At stake are two competing 2.4-megabit-per-second standards, EV-DV and EV-DO, and a slower one that's shown surprising staying power, known as EDGE (Enhanced Data Rates for GSM Evolution).

EV-DV supports both voice calls and wireless data applications, while EV-DO can only be used for data sessions.

Verizon Wireless is among the biggest proponents of EV-DO, having devoted $1 billion to build a nationwide EV-DO network that would challenge the companies now providing the bulk of broadband services to businesses and homes that have upgraded to DSL or cable modems.

At 300 to 500 kilobits per second, the BroadbandAccess service now available in San Diego, Calif., and in Washington, D.C., can compete admirably as an alternative to wired Internet providers, according to Verizon.

"The decision here is clear," Lawrence Babbio, vice chairman at Verizon, said. "We'll be the first to launch a wireless high-speed broadband in major markets.
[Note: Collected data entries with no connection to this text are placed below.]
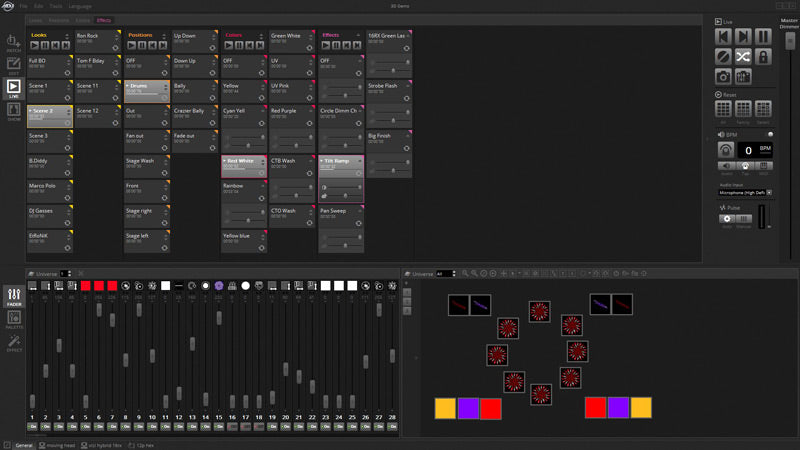
Task: Change the Universe number in fader panel
Action: (x=65, y=273)

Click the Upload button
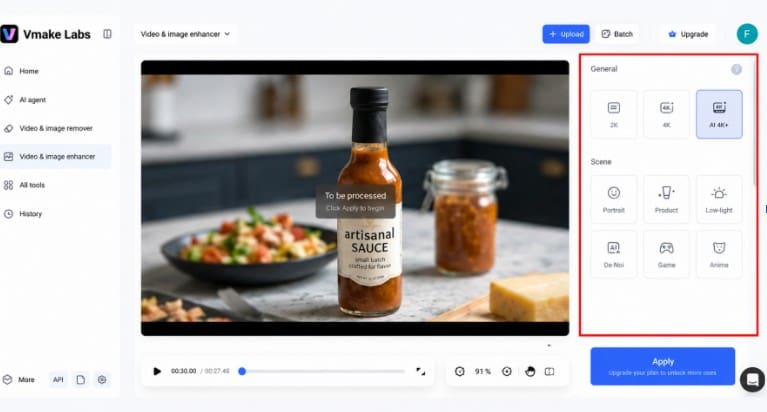(x=566, y=34)
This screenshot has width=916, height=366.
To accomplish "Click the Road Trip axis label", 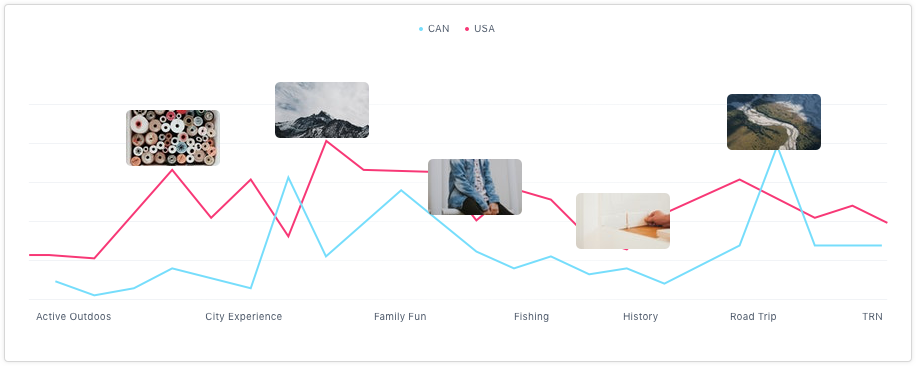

And timing is everything in this business."

Sprint Communications, which owns the fourth largest U.S. cell phone service, backs EV-DV, and plans to make this network central to its future plans. EV-DV is more expensive than EV-DO, but offers greater flexibility. Last week, during a presentation to analysts, Sprint CEO Gary Forsee questioned the wisdom of choosing EV-DO to build a cell phone network that's only capable of handling data sessions, but not voice calls.

"There's a more efficient, better path, with EV-DV," Forsee told analysts this week.

The battle between competing wireless broadband standards has given another standard, called EDGE, room to grow even though it only provides bandwidth speeds of about 100kbps. EDGE was supposed to be a temporary step carriers would take before building the much faster 3G networks based on EV-DV and EV-DO. But it's lasted longer than many had expected, as carriers struggle to find the capital to buy 3G equipment.

"We see third-generation rollouts accelerating, but with EDGE as a complement," Karl-Henrik Sundstrom, Ericsson's chief financial officer, said.